Tumor cell-derived lactic acid inhibits the interaction of PD-L1 protein and PD-L1 antibody in the PD-L1/PD-1 blockade therapy-resistant tumor

Abstract

Immune checkpoint blockade therapy targeting the PD-1/PD-L1 axis has shown remarkable clinical impact in multiple cancer types. Nontheless, despite the recent success of PD-1/PD-L1 blockade therapy, such response rates in cancer patients have been limited to tumors encompassing specific tumor microenvironment characteristics. The altered metabolic activity of cancer cells shapes the anti-tumor immune response by affecting the activity of immune cells. However, it remains mostly unknown how the altered metabolic activity of cancer cells impacts their resistance to PD-1/PD-L1 blockade therapy.

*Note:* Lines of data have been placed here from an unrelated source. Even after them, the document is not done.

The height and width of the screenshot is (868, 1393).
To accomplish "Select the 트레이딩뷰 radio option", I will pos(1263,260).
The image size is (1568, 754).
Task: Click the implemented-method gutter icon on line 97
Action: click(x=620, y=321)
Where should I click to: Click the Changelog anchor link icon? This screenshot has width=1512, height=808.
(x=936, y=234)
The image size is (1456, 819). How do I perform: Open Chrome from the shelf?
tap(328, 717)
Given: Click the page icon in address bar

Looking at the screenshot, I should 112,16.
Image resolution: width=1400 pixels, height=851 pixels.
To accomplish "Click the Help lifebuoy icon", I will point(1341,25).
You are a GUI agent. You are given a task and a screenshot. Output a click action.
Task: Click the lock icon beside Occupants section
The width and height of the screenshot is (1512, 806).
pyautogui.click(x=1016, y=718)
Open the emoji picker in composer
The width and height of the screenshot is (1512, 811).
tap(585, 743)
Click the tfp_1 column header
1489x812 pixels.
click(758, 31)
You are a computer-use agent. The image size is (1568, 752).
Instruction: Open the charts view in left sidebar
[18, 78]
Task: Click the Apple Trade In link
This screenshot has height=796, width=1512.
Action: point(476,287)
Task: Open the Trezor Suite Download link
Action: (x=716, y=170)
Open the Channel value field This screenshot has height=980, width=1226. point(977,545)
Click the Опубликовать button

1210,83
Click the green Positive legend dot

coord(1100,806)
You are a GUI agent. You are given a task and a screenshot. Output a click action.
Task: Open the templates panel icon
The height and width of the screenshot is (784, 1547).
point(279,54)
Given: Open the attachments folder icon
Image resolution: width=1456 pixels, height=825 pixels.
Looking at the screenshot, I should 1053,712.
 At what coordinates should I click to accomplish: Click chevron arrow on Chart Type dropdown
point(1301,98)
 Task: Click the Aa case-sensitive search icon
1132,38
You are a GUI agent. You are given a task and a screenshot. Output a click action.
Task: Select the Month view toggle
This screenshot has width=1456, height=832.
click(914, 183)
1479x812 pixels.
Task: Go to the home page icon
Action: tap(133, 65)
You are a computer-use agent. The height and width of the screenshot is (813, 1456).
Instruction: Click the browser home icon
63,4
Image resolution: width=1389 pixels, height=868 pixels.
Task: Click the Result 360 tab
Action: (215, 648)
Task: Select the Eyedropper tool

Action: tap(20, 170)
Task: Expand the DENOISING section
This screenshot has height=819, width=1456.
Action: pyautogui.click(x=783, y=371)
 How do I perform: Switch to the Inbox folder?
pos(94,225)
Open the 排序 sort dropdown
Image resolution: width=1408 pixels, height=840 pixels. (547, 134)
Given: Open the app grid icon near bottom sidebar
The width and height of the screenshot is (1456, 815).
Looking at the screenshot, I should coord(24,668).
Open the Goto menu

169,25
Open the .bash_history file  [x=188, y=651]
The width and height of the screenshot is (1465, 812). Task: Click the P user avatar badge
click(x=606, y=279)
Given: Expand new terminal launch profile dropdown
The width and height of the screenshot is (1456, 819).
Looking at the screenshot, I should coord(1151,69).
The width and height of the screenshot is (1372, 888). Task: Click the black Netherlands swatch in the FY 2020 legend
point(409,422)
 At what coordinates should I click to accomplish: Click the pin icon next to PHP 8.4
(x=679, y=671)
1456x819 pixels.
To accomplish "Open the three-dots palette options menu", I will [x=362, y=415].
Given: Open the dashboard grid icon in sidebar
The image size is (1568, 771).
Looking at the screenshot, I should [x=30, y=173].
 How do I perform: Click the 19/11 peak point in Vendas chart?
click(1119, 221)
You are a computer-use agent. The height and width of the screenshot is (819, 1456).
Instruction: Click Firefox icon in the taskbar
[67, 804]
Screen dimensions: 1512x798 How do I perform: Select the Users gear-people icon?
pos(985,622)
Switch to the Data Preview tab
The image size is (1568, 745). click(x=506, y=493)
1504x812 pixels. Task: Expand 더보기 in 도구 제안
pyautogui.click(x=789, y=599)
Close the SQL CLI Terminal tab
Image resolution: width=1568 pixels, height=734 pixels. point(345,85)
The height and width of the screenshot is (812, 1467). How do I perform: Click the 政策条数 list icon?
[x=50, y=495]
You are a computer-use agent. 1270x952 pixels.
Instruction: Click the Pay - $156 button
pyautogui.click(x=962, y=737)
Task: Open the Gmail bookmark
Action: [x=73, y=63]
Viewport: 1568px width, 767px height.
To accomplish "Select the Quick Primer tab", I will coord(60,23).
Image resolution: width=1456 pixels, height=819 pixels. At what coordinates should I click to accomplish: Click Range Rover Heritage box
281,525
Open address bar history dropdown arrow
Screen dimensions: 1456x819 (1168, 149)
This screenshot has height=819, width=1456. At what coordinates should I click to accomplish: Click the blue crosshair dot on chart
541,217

Here we found that tumor cell-derived lactic acid renders the immunosuppressive tumor microenvironment in the PD-1/PD-L1 blockade-resistant tumors by inhibiting the interaction between the PD-L1 protein and anti-PD-L1 antibody. Furthermore, we showed that the combination therapy of targeting PD-L1 with our PD-L1 antibody-drug conjugate (PD-L1-ADC) and reducing lactic acid with the MCT-1 inhibitor, AZD3965, can effectively treat the PD-1/PD-L1 blockade resistant tumors. The findings in this study provide a new mechanism of how lactic acid induces an immunosuppressive environment and suggest a potential combination treatment to overcome the PD-1/PD-L1 blockade therapy resistance.